NOVEMBER, 1956 , page 8


In a small village a crowd stopped me and four priests mounted my jeep, together with three small boys who carried their luggage. I felt like a supplementary bus-service, but it was nice to have some company, and it improved the jeep's roadkeeping capacity. Since a rainstorm threatened ahead, I had to drive fast, which almost did us in.
At one of the numerous plank bridges the two main longitudinal boards were too wide apart so that my right wheel ended up to the left of one of the boards and managed to rip apart the series of cross members filling in between the boards…Fortunately, I was going so fast that the jeep kept going, but I had great problems steadying the steering wheel to keep on the bridge. Because there were no side rails, a fall of 10 meters appeared imminent.

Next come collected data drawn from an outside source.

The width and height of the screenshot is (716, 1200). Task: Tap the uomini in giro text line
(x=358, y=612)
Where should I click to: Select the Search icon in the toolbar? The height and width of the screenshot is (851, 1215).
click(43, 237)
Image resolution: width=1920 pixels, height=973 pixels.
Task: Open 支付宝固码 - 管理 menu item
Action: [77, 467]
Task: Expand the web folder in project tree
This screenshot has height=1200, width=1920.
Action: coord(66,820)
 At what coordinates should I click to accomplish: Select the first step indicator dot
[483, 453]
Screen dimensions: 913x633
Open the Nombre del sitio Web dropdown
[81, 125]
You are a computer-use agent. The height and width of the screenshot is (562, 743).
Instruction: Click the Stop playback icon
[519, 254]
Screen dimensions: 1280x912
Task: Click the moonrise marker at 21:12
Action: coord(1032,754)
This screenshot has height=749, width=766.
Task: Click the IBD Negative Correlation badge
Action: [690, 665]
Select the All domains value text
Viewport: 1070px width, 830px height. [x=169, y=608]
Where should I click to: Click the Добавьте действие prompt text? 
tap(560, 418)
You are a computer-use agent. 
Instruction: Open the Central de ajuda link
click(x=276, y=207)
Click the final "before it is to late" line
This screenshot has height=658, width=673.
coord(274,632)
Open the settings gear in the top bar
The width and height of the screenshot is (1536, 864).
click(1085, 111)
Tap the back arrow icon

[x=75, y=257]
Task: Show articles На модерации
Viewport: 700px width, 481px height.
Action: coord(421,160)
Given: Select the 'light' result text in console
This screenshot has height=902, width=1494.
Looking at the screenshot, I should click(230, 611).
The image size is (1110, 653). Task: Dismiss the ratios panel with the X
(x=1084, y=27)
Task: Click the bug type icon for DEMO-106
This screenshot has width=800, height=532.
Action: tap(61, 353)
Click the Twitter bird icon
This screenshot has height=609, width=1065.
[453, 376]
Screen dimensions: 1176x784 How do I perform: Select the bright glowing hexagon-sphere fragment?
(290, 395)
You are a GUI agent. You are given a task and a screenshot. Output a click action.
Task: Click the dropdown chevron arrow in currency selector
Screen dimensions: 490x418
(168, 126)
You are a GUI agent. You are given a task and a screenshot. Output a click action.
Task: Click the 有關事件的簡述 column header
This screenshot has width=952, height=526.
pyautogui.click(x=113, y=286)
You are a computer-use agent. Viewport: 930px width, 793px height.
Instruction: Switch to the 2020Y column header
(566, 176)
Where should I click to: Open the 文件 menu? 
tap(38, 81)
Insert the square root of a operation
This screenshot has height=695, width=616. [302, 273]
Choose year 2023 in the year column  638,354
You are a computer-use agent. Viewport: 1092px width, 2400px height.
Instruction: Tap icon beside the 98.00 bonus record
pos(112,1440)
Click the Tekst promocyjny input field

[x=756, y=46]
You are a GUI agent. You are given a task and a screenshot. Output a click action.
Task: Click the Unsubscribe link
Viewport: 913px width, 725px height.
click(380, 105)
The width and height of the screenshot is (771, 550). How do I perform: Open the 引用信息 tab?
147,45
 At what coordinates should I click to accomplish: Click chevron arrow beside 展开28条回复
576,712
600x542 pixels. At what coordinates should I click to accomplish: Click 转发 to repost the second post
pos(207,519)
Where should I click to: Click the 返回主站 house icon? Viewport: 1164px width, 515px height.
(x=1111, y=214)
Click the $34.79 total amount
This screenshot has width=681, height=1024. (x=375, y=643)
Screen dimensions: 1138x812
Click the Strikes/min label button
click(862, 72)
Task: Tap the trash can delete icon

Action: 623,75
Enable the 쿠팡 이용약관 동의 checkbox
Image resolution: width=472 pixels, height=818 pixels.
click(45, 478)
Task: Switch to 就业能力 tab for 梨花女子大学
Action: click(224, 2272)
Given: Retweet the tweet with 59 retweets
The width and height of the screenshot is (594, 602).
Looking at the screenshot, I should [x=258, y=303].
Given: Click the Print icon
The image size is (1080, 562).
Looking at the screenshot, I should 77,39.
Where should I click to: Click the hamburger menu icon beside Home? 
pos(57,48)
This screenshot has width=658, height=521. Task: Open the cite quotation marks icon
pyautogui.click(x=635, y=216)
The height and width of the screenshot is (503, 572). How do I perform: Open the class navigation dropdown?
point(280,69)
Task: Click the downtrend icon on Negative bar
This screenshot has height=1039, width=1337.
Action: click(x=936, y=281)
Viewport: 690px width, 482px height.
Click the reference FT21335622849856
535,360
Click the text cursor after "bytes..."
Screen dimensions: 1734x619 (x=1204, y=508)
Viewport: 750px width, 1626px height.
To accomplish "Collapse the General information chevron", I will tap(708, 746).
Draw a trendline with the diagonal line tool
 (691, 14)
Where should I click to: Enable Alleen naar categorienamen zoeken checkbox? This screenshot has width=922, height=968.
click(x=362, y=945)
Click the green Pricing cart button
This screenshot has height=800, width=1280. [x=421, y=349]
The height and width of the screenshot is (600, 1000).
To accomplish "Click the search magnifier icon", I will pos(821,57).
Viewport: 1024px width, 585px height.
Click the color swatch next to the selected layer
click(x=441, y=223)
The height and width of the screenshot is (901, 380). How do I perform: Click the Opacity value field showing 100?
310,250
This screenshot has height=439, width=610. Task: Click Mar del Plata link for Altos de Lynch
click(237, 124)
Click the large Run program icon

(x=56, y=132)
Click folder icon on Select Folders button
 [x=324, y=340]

The passengers took a firm grip (probably of each other), and the only thing that bounced out were some coconuts. I did feel strangely calm – perhaps because of the blessed company – and it took me an hour to get really angry at the dumb way of bridge construction people employed here.
Happy that there were some more coconuts, we held a small picnic while the rain fell everywhere around us except right where we sat. It sounds like a biblical story, because the rains got as close as 5 meters from the monks, but I did not catch a single drop! Assessing the damage to the jeep caused by the bridge crossing, I only found a deep dent in my wheel cover, while the steering also had become harder, to which I slowly got accustomed. We did alert the police and the few cars we encountered, and once more, I found on the way back that the damage had been repaired within ten days and the bridge restored to its previous condition.
My patron saints alighted at the village of Sasardam, which I found to be a typical Dutch name. Half an hour later, and all of its own accord, the jeep starting honking continuously, and I had to cut a wire to stop the battery from draining while converting useful electricity into useless sound. From nowhere, many farmers appeared to respond to my honking, and it proved hard to dissuade them from helping me.